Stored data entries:

---

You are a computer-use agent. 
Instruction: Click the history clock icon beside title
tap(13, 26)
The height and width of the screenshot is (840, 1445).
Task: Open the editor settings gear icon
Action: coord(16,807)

---

**EXERCISE OBJECTIVE**. Once you have read the entries, reproduce each one exactly.

**EXERCISE RESPONSE**.
You are a computer-use agent. 
Instruction: Click the history clock icon beside title
tap(13, 26)
The height and width of the screenshot is (840, 1445).
Task: Open the editor settings gear icon
Action: coord(16,807)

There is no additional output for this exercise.